I watched a story on Fox News this morning in which they were trying to attribute more dangerous driving conditions today due to day light savings. :bs: They stretched that people with less sleep get into more accidents.


----------



## Grim Reality (Mar 19, 2014)

So why was DST ever started in the first place? Who does it benefit? Not me!

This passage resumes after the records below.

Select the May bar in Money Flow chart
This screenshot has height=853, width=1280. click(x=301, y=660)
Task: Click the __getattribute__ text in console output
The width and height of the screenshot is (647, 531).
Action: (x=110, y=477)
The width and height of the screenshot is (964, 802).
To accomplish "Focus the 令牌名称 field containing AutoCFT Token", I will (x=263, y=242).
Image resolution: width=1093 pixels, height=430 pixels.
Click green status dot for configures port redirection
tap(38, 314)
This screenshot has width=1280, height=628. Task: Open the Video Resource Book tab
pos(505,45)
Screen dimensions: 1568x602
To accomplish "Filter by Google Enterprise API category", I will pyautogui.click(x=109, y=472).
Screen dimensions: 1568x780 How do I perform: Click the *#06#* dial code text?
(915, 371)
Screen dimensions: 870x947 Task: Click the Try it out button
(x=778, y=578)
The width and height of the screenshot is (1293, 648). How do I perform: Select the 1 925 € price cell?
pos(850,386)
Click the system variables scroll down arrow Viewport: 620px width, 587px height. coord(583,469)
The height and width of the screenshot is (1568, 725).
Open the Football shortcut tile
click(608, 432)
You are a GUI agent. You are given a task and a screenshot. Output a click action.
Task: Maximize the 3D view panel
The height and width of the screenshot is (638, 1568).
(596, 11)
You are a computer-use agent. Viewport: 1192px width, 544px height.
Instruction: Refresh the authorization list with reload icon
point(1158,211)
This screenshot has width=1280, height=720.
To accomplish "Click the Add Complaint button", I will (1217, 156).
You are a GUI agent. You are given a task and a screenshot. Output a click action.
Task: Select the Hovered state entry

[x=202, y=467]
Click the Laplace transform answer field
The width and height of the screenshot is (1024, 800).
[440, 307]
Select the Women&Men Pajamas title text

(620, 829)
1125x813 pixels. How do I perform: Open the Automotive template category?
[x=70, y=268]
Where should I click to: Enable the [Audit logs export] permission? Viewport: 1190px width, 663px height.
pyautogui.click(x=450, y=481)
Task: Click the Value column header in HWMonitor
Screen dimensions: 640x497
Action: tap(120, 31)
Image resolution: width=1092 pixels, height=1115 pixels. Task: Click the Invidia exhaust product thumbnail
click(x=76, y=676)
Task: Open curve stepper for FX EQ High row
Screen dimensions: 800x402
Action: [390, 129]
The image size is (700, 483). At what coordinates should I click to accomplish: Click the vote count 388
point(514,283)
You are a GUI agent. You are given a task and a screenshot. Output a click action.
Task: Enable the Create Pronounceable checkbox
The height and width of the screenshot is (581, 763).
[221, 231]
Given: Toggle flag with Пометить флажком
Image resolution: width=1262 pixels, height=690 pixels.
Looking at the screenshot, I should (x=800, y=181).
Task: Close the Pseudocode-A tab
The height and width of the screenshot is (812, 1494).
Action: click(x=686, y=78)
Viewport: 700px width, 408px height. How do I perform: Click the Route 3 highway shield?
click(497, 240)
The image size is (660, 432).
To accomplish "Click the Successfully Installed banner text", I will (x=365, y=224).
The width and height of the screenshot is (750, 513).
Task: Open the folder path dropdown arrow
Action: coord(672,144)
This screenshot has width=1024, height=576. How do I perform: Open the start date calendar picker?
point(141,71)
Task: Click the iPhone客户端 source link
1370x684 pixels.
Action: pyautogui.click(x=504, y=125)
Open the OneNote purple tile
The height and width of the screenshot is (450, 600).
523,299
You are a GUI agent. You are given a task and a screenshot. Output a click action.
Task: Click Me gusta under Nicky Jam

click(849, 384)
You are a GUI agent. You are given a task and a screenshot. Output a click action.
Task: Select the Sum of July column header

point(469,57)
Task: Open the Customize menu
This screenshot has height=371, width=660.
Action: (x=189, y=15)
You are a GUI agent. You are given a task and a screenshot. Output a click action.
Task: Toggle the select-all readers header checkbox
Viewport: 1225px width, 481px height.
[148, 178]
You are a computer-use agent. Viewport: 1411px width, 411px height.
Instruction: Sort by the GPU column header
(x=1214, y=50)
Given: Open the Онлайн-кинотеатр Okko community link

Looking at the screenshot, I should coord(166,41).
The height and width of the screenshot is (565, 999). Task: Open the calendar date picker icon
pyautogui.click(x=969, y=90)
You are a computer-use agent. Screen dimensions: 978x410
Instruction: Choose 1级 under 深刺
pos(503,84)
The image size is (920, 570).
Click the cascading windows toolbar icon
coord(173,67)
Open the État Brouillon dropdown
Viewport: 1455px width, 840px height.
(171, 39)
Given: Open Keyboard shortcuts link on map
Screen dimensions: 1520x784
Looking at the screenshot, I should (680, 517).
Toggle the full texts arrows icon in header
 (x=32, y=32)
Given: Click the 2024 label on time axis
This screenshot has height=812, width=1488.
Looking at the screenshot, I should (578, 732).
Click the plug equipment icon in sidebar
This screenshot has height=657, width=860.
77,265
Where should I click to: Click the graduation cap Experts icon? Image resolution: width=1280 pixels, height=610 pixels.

Seems that most don't like it. I am one of them.

Grim


----------



## hawgrider (Oct 24, 2014)

Grim Reality said:


> So why was DST ever started in the first place? Who does it benefit? Not me!
> 
> Seems that most don't like it. I am one of them.
> 
> Grim


Freakin Canadians-



> History of Daylight Saving Time - DST
> 
> Daylight Saving Time (DST) is used to save energy and make better use of daylight. It was first used in 1908 in Thunder Bay, Canada.
> Business watch and one hundred dollar bill
> ...





> DST in the United States
> 
> In the US, "Fast Time" as it was called then, was first introduced in 1918 when President Woodrow Wilson signed it into law to support the war effort during World War I. The initiative was sparked by Robert Garland, a Pittsburgh industrialist who had encountered the idea in the UK. Today he is often called the "Father of Daylight Saving".
> 
> Only seven months, later the seasonal time change was repealed. However, some cities, including Pittsburgh, Boston, and New York, continued to use it until President Franklin D. Roosevelt instituted year-round DST in the United States in 1942.


The History of Daylight Saving Time


----------



## Camel923 (Aug 13, 2014)

Personally, I reap no advantage from it what so ever. Its just means I have to go around changing clocks.


----------